More than 45 innocents, including those hailing from the majority Muslim Sunni sect, were killed and 135 injured when marauders struck again at the thickly-populated entrance of Abbas Town on Abul Hasan Ispahani Road in Karachi at about 6.50 pm on Sunday evening.


A visit to the site by TSI presented an unbearable and grotesque picture. The powerful bomb had ripped two apartment buildings namely Iqra City and Rabia Flowers situated on opposite sides of the road. The target obviously was Abbas Town but religious extremists could not reach there and preferred to bomb the entrance of Shia-dominated Abbas Town.

Tragically, even by Monday morning, when the TSI reporter was present there, there were no security personnel in sight.Maulana Talib Jauhiri, a Shia scholar and Senator Faisal Raza Abidi, of the ruling Pakistan People’s Party (PPP) visited the crime scene but top political leaders preferred to give statements from the safety of their offices.

The City District Government Karachi (CDGK) led by the Muttahida Qaumi Movement (MQM) did a commendable job in removing the debris. Similarly, Edhi Ambulance Service and Chippa Ambulance Service played their usual dynamic role in shifting the dead and the wounded to public and private sector hospitals. Doctors, nurses and para medical staff too did their best and salvaged the situation under great odds and stress.    

By all counts, this latest outrage is part of the deadly proxy war which has been going on in the sprawling port city of Karachi with an estimated 20 million population. The Americans and NATO forces after having lost the so called “War on Terror” in Afghanistan are too eager that the deadly weapons they used there do not fall into the wrong hands.

The previous Afghan War against Soviet Union was fought with the help of drug money. In turn it has brought misery to the people of Afghanistan and Pakistan. Pakistan happens to be the transit point of drugs and arms smuggling and that was why President Barack Obama asked the Chief of the Army Staff General Ashfaq Parvez Kayani to “do more.” The armed forces of Pakistan fully aware that they will have to bear the brunt of the fall out of the Afghan War, are moving cautiously and dictating their terms.

A senior American journalist wrote a couple of years ago that the US itself creates a monster - and then it fights it. This is how its war and arms industry has flourished and unprecedented employment created there. But this war expenditure has almost crippled the US economy; recession is at its peak and millions are surviving on food stamps.

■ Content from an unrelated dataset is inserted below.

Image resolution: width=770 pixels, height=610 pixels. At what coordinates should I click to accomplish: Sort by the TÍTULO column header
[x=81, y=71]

A former US national security advisor wrote some time ago that it was easy to deal with President Asif Ali Zardari because he has no hang-ups. Unlike twice Prime Minister and chairperson PPP Benazir Bhutto, her husband, and the party's Founding Chairman Zulfikar Ali Bhutto, Zardari does not suffer from delusions of grandeur. Eleven years in prison and exile have transformed him into a shrewd politician.

With millions in search of jobs, including highly qualified Pakistani youth and inflation at its peak, why would the army stage a coup? General Kayani, a former ADC to Benazir, has shown remarakble restraint.

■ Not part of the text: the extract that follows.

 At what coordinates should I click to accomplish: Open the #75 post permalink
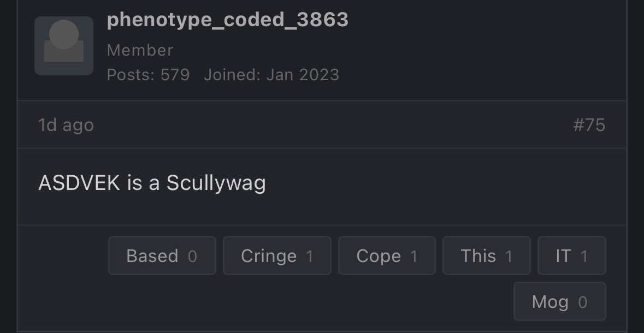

The flooding in Sindh and Balochistan in 2010 and 2011 uprooted millions of rural households, hit the tribal and feudal structure in these impoverished provinces and also induced demographic changes. For the first time, these uprooted people lived the lives of their more urbane brethren, sent their children to schools and enjoyed healthcare despite being condemned to live in make-shift camps provided by international NGOs. Their standing crops were destroyed and a large number of flood victims were not ready to go to their ancestral homes. Hence demographic changes have taken place in cities such as Karachi and Hyderabad.

Since the creation of “New Pakistan” in 1972 when President Zulfikar Ali Bhutto took over the reins of power and the kick started the “Dubai Syndrome”, millions of plumbers, technicians, labourers, doctors, nurses and engineers opted for the Middle East.

Their remittances brought rich dividends to their families back home but along with remittances came a conservative culture and a brand of religion that was radically different than the tolerant religion in the 1950s and 1960s when Muslims, Christians, Hindus, Parsees and other minorities lived in peace and harmony.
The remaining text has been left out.